My assumption is they all do, directly or not. I mean, 2013 did happen. Guess not everyone was paying attention
Spoken like someone who's never spent any time in or around the US service industry. People will gossip, and something like this would be known - hell, I'd likely know it, just on account of knowing some folks who would know and would want to talk about it. I don't live in a tech monoculture, either geographically or socially, and I'm friendly, personable, and good at explaining complex systems simply. Because of that I get a lot of questions from acquaintances about everything from phone and PC repair to what human life might look like after a hard-takeoff singularity. Those conversations go lots of places, but often tend to converge on people's worries about tech in general, as they take the chance of a discussion with someone knowledgeable to check their anxieties against reality. So the surprise, if this were happening, would be more that by now someone hadn't mentioned it, over drinks or otherwise, in my hearing.

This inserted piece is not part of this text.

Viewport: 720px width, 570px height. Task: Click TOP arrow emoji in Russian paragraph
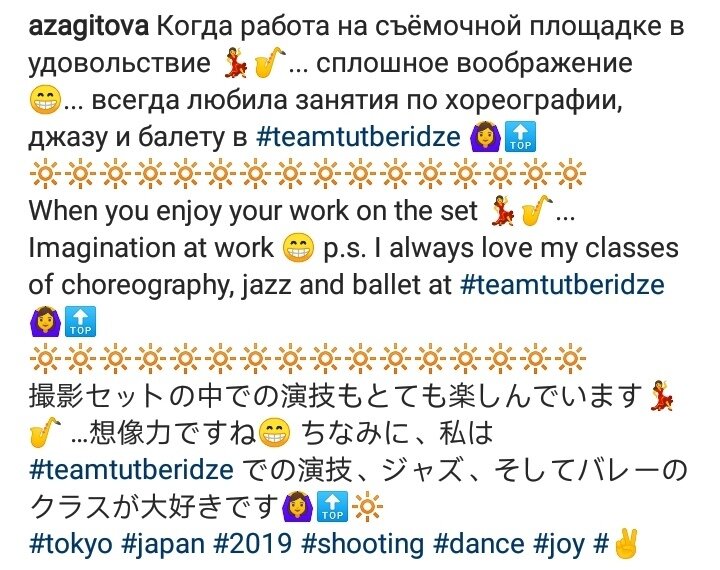pos(520,137)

That said, I don't find that lack at all surprising. What you're thinking of here is more of a Stasi-style "informers everywhere" kind of deal, and US domestic mass surveillance really doesn't work that way. Much more likely would be something like NSA watching payment card transactions en masse for debits from hotels and associating those with cell tower and identity data, and maybe also having quietly penetrated the major booking systems to spot cash purchases. In light of Snowden's 2013 revelations, it wouldn't surprise me to hear about either of those, and indeed I assume they are both being done. (Not least because that's probably how I'd build it. Why deal openly with a bunch of separate businesses and fractious employees when you can much more quietly and easily learn all you want from what's going over the wire?)
And aside from all that - not for nothing is it so common a theme in our popular media, especially these last couple of decades, that by and large we'd really just rather not know. You've mentioned that you don't really understand America, and that checks out; if you did, you'd neither be surprised that the response to Snowden was mostly a yawn, nor need telling anything I've said in this comment. Our intelligence agencies certainly don't.
The “local government” are my neighbors the Sheriff and the County Commissioner.
Then there are freedom of information requests, journalist, whistleblowers working for local government, and whistleblowers working for hotels.
If the Sheriff knew who you were and had probable cause he could get a warrant to get your credit card transactions from your bank and from that see you were in a hotel.
But that’s pretty far away from “hotels register you with the local government.”
There was actually a hotel owner who took it on himself to report suspected undocumented immigrants to ICE a few years ago. We know about it because it quickly made its way to the papers, and caused an enormous uproar.
What? The US doesn't require anyone to register with the local government when traveling, foreigner or US citizen. Where are you getting this kind of misinformation?
going through whimsicalisms posts, and it's actually hard to build a picture of state-run propaganda. They talk about Taiwanese independence like it's a given, for example. This could possibly be a cultural misunderstanding.
I don't know about the us, but in some places in Europe , the police or a security agency passes by daily to pick up a form that's filled out when checking in.
Source, friend worked in a hotel and I have seen it with my own eyes.